◆ Exercise objective
Set down all the entries again, word for word.

◆ Collected data entries
§

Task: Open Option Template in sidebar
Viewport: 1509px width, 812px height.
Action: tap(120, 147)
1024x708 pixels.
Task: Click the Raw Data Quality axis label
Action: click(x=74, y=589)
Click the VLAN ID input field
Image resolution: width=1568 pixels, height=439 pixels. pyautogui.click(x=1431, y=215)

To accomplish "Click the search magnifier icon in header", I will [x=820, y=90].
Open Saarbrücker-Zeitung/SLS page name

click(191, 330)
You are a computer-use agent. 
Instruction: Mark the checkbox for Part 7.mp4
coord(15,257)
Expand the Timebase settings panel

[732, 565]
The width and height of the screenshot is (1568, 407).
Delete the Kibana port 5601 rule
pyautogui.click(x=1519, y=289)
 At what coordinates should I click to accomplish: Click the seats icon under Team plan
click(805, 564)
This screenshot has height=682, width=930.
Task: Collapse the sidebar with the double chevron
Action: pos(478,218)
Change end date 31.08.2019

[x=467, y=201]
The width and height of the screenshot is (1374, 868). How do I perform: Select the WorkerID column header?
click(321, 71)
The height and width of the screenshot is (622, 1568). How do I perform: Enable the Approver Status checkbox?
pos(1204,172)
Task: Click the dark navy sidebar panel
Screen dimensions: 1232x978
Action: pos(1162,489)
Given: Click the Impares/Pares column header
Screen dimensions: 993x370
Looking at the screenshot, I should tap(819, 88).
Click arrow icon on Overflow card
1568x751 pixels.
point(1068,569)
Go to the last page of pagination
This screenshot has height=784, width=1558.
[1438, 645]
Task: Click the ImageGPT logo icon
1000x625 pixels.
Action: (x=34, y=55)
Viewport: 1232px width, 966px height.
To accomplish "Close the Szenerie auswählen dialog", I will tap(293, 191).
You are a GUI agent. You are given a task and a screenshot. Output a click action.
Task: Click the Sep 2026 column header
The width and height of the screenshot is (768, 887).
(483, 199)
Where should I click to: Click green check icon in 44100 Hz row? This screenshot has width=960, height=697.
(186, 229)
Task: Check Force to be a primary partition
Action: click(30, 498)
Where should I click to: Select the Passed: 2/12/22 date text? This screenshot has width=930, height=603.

§

◆ Written response
Task: Open Option Template in sidebar
Viewport: 1509px width, 812px height.
Action: tap(120, 147)
1024x708 pixels.
Task: Click the Raw Data Quality axis label
Action: click(x=74, y=589)
Click the VLAN ID input field
Image resolution: width=1568 pixels, height=439 pixels. pyautogui.click(x=1431, y=215)

To accomplish "Click the search magnifier icon in header", I will [x=820, y=90].
Open Saarbrücker-Zeitung/SLS page name

click(191, 330)
You are a computer-use agent. 
Instruction: Mark the checkbox for Part 7.mp4
coord(15,257)
Expand the Timebase settings panel

[732, 565]
The width and height of the screenshot is (1568, 407).
Delete the Kibana port 5601 rule
pyautogui.click(x=1519, y=289)
 At what coordinates should I click to accomplish: Click the seats icon under Team plan
click(805, 564)
This screenshot has height=682, width=930.
Task: Collapse the sidebar with the double chevron
Action: pos(478,218)
Change end date 31.08.2019

[x=467, y=201]
The width and height of the screenshot is (1374, 868). How do I perform: Select the WorkerID column header?
click(321, 71)
The height and width of the screenshot is (622, 1568). How do I perform: Enable the Approver Status checkbox?
pos(1204,172)
Task: Click the dark navy sidebar panel
Screen dimensions: 1232x978
Action: pos(1162,489)
Given: Click the Impares/Pares column header
Screen dimensions: 993x370
Looking at the screenshot, I should tap(819, 88).
Click arrow icon on Overflow card
1568x751 pixels.
point(1068,569)
Go to the last page of pagination
This screenshot has height=784, width=1558.
[1438, 645]
Task: Click the ImageGPT logo icon
1000x625 pixels.
Action: (x=34, y=55)
Viewport: 1232px width, 966px height.
To accomplish "Close the Szenerie auswählen dialog", I will tap(293, 191).
You are a GUI agent. You are given a task and a screenshot. Output a click action.
Task: Click the Sep 2026 column header
The width and height of the screenshot is (768, 887).
(483, 199)
Where should I click to: Click green check icon in 44100 Hz row? This screenshot has width=960, height=697.
(186, 229)
Task: Check Force to be a primary partition
Action: click(30, 498)
Where should I click to: Select the Passed: 2/12/22 date text? This screenshot has width=930, height=603.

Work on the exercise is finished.